• **Consegne**
a. Secondo il brano sugli aiuti americani del dopoguerra, in quale mese e anno nacque l'UNRRA?
b. Restituisci dal brano sugli aiuti americani del dopoguerra il passo che va da "In campo internazionale, gli" fino a "e generi alimentari." compreso.

• **Brano del documento**
******
La guerra aveva avuto un costo umano ed economico di grandi proporzioni. Notevoli furono le spese sostenute dall'Amministrazione comunale lissonese durante il periodo dell’occupazione tedesca.

In campo internazionale, gli USA, una volta vinta la guerra, furono l'unica potenza in condizioni di prosperità di fronte ad un'Europa terribilmente impoverita e devastata. Perciò, con il preciso scopo di combattere l'influenza sovietica e mostrare agli europei il volto del loro possente capitalismo, gli americani programmarono notevoli aiuti ai paesi europei. Uno strumento importante sorto nel novembre 1943 a Washinghton con il fine di pianificare l'aiuto per la ricostruzione delle zone devastate dalla guerra, fu l'United Nation Relief and Rehabilitation Administration (UNRRA), formalmente sotto il controllo ONU, ma di fatto frutto dell'intervento economico degli USA. Furono messi a disposizione capitali, materiali e generi alimentari.
******
• **Contenuto dei record**
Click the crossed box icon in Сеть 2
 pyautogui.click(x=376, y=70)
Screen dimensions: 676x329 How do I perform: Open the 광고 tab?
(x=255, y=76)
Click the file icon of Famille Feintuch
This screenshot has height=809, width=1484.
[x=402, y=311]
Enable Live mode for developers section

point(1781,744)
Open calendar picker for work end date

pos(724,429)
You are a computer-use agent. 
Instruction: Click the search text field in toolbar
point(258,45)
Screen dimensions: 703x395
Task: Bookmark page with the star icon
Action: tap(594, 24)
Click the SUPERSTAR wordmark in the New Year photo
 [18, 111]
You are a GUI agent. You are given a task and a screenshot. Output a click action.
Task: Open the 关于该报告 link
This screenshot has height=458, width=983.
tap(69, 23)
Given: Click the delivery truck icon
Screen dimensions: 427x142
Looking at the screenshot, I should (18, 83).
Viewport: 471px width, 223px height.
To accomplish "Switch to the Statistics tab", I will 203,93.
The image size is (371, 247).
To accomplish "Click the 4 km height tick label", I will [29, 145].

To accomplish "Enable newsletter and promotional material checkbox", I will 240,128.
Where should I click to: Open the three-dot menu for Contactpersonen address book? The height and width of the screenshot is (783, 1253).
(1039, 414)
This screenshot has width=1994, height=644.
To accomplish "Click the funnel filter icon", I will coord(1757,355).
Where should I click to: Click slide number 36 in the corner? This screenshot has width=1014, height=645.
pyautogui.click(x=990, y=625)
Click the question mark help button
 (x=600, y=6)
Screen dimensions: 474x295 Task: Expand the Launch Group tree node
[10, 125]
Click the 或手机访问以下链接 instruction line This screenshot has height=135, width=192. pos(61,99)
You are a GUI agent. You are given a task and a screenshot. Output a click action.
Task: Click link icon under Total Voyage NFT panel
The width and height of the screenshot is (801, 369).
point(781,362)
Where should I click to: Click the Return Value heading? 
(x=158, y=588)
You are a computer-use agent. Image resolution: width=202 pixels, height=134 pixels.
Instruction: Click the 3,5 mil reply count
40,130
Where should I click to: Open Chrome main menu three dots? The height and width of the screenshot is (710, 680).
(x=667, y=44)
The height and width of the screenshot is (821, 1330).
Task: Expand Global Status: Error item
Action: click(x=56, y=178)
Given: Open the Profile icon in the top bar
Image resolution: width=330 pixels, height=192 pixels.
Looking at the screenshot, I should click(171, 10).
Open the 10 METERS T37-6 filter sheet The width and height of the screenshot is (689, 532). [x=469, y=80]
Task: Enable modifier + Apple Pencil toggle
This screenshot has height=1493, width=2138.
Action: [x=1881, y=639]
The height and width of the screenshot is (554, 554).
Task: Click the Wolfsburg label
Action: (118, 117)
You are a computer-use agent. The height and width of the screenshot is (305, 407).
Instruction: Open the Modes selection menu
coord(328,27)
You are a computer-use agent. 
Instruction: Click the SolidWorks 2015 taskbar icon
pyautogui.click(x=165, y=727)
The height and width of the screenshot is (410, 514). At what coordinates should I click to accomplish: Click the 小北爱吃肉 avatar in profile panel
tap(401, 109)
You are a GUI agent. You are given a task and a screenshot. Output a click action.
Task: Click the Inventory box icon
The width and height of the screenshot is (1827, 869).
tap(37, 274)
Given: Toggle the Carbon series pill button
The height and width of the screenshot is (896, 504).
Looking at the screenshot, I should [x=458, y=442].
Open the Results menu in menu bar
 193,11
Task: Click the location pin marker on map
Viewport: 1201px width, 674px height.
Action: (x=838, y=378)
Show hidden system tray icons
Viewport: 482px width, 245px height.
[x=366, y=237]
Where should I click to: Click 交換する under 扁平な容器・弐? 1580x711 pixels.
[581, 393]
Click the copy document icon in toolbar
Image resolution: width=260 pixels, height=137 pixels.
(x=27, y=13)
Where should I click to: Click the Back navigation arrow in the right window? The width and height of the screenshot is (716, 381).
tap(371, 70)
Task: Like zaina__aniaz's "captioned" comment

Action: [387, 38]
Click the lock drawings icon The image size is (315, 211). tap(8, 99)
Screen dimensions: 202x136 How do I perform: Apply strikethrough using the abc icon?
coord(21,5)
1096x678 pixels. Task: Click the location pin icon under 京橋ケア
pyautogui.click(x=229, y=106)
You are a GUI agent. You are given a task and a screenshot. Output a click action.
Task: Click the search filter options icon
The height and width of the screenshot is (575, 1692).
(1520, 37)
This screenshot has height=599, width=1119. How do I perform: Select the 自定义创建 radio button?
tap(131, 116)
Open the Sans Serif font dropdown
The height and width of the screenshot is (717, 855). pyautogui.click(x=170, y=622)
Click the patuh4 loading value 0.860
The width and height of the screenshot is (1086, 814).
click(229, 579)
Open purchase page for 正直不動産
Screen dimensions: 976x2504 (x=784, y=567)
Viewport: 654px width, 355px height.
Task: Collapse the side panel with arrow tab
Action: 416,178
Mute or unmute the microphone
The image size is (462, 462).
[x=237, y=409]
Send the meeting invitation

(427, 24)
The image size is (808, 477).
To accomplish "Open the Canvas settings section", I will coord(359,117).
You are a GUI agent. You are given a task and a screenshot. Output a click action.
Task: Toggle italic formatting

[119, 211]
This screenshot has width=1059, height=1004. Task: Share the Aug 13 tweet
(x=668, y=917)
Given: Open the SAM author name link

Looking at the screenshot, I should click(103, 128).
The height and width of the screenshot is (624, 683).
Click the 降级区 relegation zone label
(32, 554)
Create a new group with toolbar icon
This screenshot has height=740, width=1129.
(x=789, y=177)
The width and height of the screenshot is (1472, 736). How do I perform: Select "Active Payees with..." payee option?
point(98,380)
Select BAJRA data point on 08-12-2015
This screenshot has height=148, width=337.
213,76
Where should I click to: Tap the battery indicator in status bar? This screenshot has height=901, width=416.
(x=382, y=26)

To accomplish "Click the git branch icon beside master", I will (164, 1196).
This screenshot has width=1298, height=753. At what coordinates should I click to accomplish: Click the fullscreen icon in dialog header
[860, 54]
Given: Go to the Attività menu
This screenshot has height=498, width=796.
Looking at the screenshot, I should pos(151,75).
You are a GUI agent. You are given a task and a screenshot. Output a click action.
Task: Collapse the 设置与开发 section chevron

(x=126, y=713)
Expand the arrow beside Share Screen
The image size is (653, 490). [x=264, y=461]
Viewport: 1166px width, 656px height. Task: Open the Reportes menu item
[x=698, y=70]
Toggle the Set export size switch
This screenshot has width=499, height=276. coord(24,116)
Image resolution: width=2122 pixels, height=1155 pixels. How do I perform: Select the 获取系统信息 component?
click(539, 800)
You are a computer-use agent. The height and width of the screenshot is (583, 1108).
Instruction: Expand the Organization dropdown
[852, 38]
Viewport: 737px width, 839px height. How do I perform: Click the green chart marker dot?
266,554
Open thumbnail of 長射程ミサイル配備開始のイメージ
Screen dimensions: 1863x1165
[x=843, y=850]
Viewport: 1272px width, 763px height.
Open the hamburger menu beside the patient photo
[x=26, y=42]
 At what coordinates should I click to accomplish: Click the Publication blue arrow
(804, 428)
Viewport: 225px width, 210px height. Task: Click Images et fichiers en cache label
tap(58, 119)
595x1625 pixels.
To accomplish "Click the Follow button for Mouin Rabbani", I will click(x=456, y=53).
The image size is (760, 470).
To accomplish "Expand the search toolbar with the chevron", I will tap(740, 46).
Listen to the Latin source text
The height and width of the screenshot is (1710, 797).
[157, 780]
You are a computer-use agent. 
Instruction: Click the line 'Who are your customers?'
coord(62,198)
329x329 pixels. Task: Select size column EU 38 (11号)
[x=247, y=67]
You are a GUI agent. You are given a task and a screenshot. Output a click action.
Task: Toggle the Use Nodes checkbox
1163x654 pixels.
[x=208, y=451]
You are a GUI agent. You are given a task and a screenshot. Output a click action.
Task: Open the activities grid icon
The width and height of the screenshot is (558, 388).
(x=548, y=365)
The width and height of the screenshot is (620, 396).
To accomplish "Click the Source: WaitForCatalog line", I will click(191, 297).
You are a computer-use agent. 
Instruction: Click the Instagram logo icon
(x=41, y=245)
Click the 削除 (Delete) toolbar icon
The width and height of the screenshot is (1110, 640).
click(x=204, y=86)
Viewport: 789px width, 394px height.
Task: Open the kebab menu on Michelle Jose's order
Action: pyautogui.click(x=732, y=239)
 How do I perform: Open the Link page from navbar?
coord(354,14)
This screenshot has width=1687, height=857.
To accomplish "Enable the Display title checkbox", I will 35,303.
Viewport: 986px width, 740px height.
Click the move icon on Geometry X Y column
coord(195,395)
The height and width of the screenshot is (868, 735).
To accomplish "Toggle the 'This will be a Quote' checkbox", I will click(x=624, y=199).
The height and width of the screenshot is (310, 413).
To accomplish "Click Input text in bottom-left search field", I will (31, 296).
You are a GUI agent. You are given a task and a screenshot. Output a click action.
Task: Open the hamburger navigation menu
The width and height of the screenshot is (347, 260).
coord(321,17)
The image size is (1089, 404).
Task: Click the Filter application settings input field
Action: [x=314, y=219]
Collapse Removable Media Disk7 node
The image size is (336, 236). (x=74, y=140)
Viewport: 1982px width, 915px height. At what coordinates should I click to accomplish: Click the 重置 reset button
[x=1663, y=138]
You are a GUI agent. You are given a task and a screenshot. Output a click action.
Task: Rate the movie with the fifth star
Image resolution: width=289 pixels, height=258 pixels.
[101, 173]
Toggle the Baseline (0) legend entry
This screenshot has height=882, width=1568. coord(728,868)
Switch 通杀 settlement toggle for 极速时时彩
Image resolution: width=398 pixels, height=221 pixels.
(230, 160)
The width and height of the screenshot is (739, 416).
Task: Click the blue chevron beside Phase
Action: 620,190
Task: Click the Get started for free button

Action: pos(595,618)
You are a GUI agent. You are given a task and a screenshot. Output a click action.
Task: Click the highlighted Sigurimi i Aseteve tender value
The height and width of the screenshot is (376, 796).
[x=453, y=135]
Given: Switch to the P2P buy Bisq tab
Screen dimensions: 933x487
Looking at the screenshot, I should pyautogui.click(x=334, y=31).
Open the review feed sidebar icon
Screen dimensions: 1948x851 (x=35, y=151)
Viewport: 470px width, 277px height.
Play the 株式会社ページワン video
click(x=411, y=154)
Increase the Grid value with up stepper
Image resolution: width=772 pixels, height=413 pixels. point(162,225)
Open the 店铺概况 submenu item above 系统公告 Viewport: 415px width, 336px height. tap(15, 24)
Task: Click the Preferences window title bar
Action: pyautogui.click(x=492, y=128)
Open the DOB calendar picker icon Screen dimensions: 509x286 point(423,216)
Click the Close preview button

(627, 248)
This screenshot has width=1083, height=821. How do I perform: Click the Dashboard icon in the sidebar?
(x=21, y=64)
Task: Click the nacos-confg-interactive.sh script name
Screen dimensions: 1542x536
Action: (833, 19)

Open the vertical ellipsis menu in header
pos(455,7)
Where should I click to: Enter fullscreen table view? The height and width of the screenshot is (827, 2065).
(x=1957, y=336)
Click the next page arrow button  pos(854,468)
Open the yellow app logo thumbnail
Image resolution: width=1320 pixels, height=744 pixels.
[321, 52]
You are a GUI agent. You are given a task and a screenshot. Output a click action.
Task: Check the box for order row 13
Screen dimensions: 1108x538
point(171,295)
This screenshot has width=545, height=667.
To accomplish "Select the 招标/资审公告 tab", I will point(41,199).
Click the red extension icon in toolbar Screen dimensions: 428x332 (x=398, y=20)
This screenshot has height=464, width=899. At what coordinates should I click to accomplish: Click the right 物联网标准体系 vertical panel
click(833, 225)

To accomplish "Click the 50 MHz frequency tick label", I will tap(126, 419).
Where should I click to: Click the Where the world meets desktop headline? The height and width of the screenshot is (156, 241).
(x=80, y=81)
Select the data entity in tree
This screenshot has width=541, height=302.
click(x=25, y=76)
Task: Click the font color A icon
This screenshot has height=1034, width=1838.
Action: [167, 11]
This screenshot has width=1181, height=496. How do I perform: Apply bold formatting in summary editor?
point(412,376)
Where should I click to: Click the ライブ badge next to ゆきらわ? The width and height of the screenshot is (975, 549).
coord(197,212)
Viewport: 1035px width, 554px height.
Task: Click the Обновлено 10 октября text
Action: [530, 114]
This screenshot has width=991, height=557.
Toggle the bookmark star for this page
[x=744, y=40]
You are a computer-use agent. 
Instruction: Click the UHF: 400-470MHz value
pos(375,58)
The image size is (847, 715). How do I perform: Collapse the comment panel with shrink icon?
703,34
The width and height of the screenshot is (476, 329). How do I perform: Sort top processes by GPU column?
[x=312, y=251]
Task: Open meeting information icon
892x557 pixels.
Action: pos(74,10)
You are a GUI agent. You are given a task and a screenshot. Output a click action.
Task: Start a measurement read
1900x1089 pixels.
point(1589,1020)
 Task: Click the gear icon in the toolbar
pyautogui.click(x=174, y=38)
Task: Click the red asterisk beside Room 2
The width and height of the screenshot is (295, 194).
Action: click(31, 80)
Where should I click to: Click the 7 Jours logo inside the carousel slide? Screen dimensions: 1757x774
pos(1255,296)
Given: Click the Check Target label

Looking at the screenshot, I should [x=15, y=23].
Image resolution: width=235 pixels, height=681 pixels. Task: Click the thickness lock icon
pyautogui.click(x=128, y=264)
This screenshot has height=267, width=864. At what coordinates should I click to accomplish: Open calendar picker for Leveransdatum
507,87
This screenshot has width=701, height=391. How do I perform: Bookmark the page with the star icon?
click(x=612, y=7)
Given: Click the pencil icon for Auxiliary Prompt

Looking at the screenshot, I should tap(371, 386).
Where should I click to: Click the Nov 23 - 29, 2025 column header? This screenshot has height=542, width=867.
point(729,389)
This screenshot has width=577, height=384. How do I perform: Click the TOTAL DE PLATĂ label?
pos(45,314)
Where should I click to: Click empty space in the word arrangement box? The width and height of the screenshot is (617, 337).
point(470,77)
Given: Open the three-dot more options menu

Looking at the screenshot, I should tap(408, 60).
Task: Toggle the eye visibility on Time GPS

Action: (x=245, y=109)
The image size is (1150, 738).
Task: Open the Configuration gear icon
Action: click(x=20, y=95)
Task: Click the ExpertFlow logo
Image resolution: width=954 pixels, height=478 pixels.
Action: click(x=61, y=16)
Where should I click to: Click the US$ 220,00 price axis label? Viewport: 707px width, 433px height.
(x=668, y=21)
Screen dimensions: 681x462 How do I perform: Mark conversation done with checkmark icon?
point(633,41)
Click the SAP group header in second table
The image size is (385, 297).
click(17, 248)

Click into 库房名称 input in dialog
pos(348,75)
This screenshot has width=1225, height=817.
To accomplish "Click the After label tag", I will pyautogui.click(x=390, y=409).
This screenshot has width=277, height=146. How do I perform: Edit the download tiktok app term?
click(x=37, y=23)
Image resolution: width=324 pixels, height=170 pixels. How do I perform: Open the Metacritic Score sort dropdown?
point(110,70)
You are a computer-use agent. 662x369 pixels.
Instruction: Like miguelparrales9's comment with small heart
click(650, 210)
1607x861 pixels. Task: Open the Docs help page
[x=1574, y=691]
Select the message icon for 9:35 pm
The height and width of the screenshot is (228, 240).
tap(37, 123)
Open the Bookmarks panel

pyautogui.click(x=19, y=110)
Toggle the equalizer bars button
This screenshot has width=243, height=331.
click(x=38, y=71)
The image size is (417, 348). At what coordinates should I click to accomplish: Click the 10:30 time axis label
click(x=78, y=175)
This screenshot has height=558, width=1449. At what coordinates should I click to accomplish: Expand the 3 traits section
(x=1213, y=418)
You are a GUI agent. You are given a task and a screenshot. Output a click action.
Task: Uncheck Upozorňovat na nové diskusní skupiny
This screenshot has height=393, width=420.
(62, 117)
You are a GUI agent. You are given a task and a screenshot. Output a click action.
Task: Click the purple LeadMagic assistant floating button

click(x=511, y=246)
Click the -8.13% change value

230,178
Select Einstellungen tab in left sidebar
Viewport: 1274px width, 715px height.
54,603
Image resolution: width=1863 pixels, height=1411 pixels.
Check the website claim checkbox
******
• **Risposte attese**
a. Nel novembre 1943.

b.
In campo internazionale, gli USA, una volta vinta la guerra, furono l'unica potenza in condizioni di prosperità di fronte ad un'Europa terribilmente impoverita e devastata. Perciò, con il preciso scopo di combattere l'influenza sovietica e mostrare agli europei il volto del loro possente capitalismo, gli americani programmarono notevoli aiuti ai paesi europei. Uno strumento importante sorto nel novembre 1943 a Washinghton con il fine di pianificare l'aiuto per la ricostruzione delle zone devastate dalla guerra, fu l'United Nation Relief and Rehabilitation Administration (UNRRA), formalmente sotto il controllo ONU, ma di fatto frutto dell'intervento economico degli USA. Furono messi a disposizione capitali, materiali e generi alimentari.